> [Given task]:
Please print every one of the following lines again, word for word and unchanged.

> [Data shown]:
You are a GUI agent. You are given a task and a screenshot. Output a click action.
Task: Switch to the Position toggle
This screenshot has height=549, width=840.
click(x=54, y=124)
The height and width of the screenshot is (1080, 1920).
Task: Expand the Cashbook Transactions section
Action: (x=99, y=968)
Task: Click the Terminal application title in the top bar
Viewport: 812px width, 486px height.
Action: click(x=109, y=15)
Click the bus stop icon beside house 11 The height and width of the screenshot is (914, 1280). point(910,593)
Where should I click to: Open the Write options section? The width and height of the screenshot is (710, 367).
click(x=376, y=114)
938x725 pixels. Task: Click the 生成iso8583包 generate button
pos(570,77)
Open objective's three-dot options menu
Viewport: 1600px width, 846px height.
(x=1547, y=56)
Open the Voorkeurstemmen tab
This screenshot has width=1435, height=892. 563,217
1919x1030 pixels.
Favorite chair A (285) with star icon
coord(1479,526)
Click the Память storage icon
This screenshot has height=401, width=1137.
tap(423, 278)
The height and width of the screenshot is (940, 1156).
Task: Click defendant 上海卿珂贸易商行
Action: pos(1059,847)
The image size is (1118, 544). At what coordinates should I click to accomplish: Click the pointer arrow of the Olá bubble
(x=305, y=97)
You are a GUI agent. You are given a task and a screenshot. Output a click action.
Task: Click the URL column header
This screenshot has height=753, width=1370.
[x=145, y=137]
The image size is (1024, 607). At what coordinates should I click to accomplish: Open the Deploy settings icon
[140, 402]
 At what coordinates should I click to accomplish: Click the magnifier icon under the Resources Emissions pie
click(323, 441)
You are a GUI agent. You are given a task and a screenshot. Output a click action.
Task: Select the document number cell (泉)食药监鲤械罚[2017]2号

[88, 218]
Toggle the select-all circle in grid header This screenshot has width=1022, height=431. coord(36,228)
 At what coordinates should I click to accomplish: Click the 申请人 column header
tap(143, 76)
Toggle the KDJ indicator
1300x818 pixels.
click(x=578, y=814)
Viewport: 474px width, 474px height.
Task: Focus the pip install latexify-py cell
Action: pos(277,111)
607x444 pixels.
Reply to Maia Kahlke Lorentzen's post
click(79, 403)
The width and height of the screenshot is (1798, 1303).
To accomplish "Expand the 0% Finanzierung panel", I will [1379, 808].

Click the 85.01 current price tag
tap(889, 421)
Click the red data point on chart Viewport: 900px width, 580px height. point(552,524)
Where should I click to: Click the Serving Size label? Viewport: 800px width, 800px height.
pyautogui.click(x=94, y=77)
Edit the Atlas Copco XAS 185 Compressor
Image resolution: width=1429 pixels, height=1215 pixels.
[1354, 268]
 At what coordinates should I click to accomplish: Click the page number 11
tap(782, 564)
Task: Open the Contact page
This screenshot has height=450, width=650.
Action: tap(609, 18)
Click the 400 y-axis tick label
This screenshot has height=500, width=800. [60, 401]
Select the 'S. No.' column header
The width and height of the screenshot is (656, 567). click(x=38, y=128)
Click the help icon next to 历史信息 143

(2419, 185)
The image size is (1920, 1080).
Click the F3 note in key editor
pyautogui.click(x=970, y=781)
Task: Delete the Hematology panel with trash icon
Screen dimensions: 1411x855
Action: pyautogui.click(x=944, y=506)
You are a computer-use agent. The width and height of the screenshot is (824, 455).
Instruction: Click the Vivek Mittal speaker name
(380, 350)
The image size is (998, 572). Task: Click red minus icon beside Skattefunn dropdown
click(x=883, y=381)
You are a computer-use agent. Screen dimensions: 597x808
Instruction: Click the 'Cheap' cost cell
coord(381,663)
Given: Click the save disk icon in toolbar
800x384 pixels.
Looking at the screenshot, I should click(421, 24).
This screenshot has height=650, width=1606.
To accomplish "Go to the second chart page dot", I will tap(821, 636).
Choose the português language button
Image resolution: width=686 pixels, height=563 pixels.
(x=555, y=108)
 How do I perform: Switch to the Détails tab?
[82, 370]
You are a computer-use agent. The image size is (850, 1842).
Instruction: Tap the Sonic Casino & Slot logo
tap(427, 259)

> [Reply]:
You are a GUI agent. You are given a task and a screenshot. Output a click action.
Task: Switch to the Position toggle
This screenshot has height=549, width=840.
click(x=54, y=124)
The height and width of the screenshot is (1080, 1920).
Task: Expand the Cashbook Transactions section
Action: (x=99, y=968)
Task: Click the Terminal application title in the top bar
Viewport: 812px width, 486px height.
Action: click(x=109, y=15)
Click the bus stop icon beside house 11 The height and width of the screenshot is (914, 1280). point(910,593)
Where should I click to: Open the Write options section? The width and height of the screenshot is (710, 367).
click(x=376, y=114)
938x725 pixels. Task: Click the 生成iso8583包 generate button
pos(570,77)
Open objective's three-dot options menu
Viewport: 1600px width, 846px height.
(x=1547, y=56)
Open the Voorkeurstemmen tab
This screenshot has width=1435, height=892. 563,217
1919x1030 pixels.
Favorite chair A (285) with star icon
coord(1479,526)
Click the Память storage icon
This screenshot has height=401, width=1137.
tap(423, 278)
The height and width of the screenshot is (940, 1156).
Task: Click defendant 上海卿珂贸易商行
Action: pos(1059,847)
The image size is (1118, 544). At what coordinates should I click to accomplish: Click the pointer arrow of the Olá bubble
(x=305, y=97)
You are a GUI agent. You are given a task and a screenshot. Output a click action.
Task: Click the URL column header
This screenshot has height=753, width=1370.
[x=145, y=137]
The image size is (1024, 607). At what coordinates should I click to accomplish: Open the Deploy settings icon
[140, 402]
 At what coordinates should I click to accomplish: Click the magnifier icon under the Resources Emissions pie
click(323, 441)
You are a GUI agent. You are given a task and a screenshot. Output a click action.
Task: Select the document number cell (泉)食药监鲤械罚[2017]2号

[88, 218]
Toggle the select-all circle in grid header This screenshot has width=1022, height=431. coord(36,228)
 At what coordinates should I click to accomplish: Click the 申请人 column header
tap(143, 76)
Toggle the KDJ indicator
1300x818 pixels.
click(x=578, y=814)
Viewport: 474px width, 474px height.
Task: Focus the pip install latexify-py cell
Action: pos(277,111)
607x444 pixels.
Reply to Maia Kahlke Lorentzen's post
click(79, 403)
The width and height of the screenshot is (1798, 1303).
To accomplish "Expand the 0% Finanzierung panel", I will [1379, 808].

Click the 85.01 current price tag
tap(889, 421)
Click the red data point on chart Viewport: 900px width, 580px height. point(552,524)
Where should I click to: Click the Serving Size label? Viewport: 800px width, 800px height.
pyautogui.click(x=94, y=77)
Edit the Atlas Copco XAS 185 Compressor
Image resolution: width=1429 pixels, height=1215 pixels.
[1354, 268]
 At what coordinates should I click to accomplish: Click the page number 11
tap(782, 564)
Task: Open the Contact page
This screenshot has height=450, width=650.
Action: tap(609, 18)
Click the 400 y-axis tick label
This screenshot has height=500, width=800. [60, 401]
Select the 'S. No.' column header
The width and height of the screenshot is (656, 567). click(x=38, y=128)
Click the help icon next to 历史信息 143

(2419, 185)
The image size is (1920, 1080).
Click the F3 note in key editor
pyautogui.click(x=970, y=781)
Task: Delete the Hematology panel with trash icon
Screen dimensions: 1411x855
Action: pyautogui.click(x=944, y=506)
You are a computer-use agent. The width and height of the screenshot is (824, 455).
Instruction: Click the Vivek Mittal speaker name
(380, 350)
The image size is (998, 572). Task: Click red minus icon beside Skattefunn dropdown
click(x=883, y=381)
You are a computer-use agent. Screen dimensions: 597x808
Instruction: Click the 'Cheap' cost cell
coord(381,663)
Given: Click the save disk icon in toolbar
800x384 pixels.
Looking at the screenshot, I should click(421, 24).
This screenshot has height=650, width=1606.
To accomplish "Go to the second chart page dot", I will tap(821, 636).
Choose the português language button
Image resolution: width=686 pixels, height=563 pixels.
(x=555, y=108)
 How do I perform: Switch to the Détails tab?
[82, 370]
You are a computer-use agent. The image size is (850, 1842).
Instruction: Tap the Sonic Casino & Slot logo
tap(427, 259)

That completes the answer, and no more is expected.